Directions: Retype, word for word, the line holding "Новости (92, 195)" and each line after it down to the end of the data; pictures are not copied.

··· Data for review ···

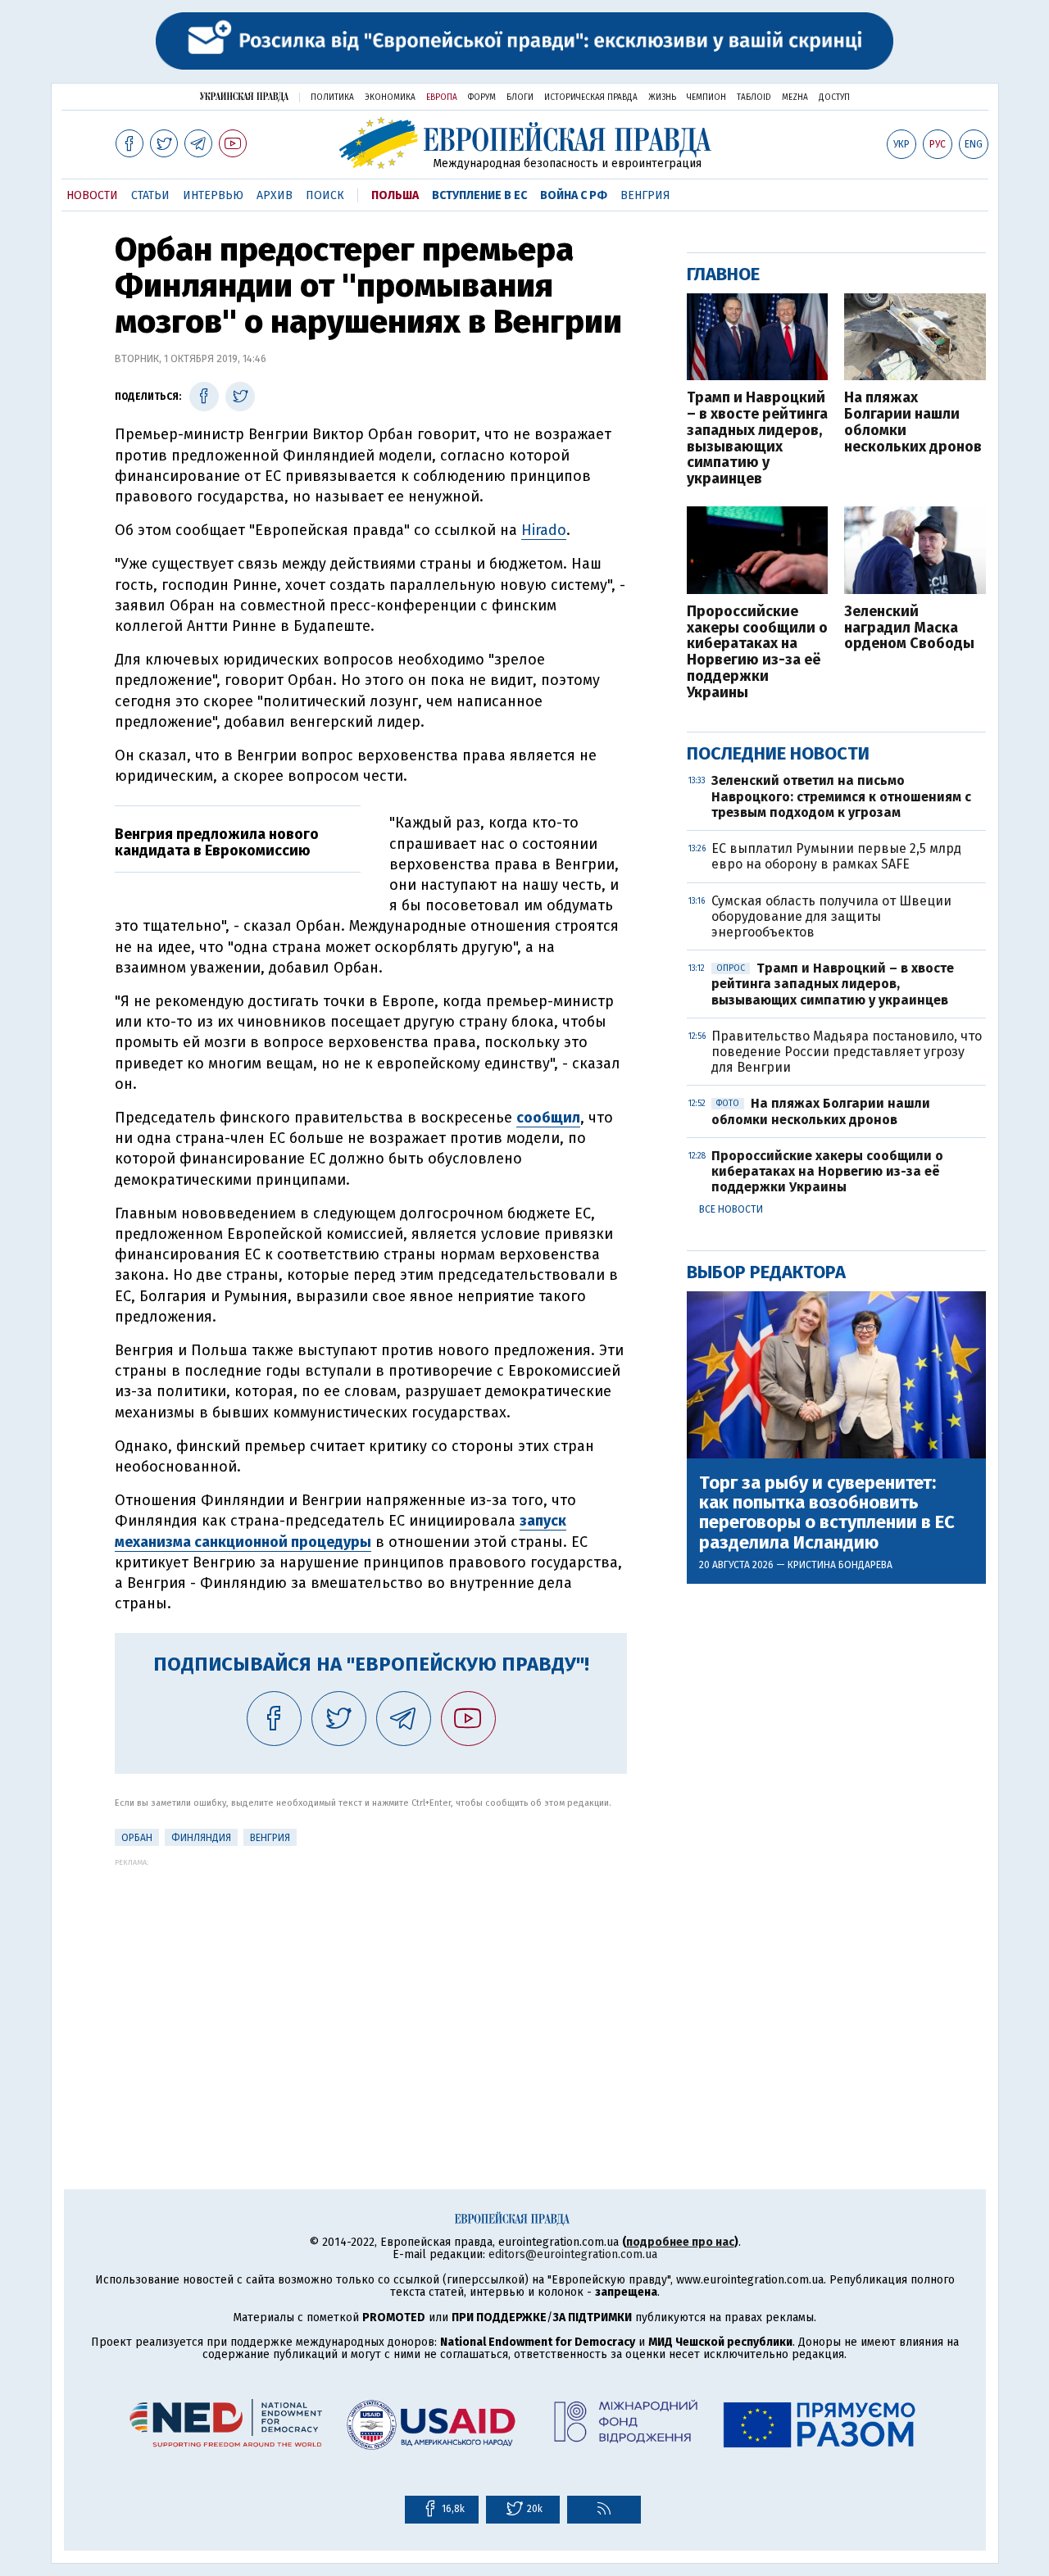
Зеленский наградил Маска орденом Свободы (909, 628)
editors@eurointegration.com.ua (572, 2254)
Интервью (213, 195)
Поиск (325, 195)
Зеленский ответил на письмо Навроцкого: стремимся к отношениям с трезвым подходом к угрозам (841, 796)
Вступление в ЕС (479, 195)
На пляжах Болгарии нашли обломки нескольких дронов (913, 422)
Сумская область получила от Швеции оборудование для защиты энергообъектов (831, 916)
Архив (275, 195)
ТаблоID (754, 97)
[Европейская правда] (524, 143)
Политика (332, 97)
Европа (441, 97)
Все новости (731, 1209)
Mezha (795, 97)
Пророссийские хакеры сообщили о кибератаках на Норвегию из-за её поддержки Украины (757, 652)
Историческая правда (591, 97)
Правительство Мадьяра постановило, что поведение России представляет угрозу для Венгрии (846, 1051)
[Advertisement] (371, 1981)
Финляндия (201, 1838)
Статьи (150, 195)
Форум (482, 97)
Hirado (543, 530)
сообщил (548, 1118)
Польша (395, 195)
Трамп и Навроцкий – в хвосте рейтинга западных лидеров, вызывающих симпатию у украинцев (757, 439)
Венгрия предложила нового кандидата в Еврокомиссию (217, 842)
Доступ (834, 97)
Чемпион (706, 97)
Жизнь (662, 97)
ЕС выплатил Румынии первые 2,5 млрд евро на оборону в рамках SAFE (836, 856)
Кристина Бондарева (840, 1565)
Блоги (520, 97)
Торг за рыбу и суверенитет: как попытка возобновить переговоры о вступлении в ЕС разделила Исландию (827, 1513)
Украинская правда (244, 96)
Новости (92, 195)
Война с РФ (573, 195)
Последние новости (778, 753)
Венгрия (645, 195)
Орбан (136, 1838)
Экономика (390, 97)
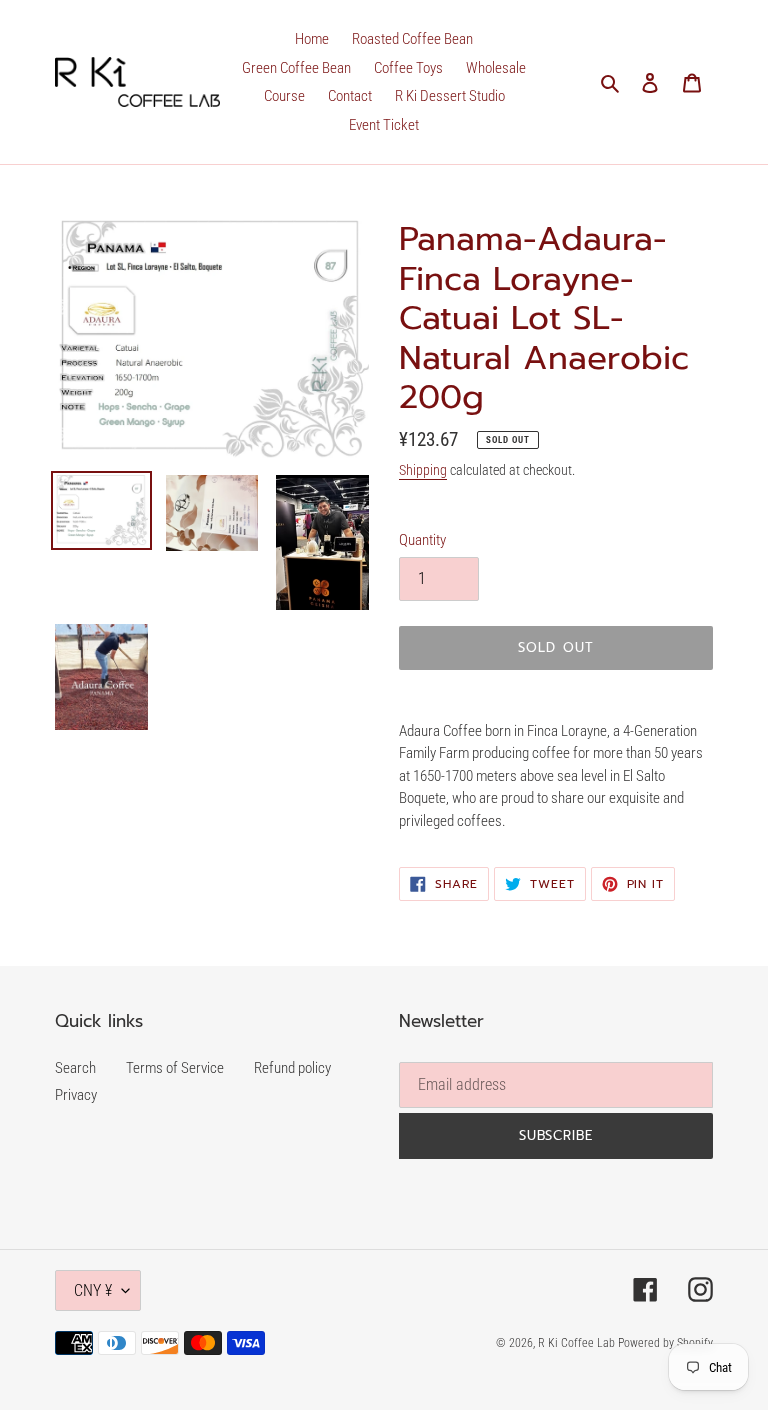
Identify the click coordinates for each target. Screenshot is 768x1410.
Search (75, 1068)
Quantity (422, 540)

···

Output below:
Новости (92, 195)
Война с РФ (573, 195)
Последние новости (778, 753)
Венгрия (645, 195)
Орбан (136, 1838)
Экономика (390, 97)
Identify the click coordinates for each target. Screenshot is 768x1410.
Search (75, 1068)
Quantity (422, 540)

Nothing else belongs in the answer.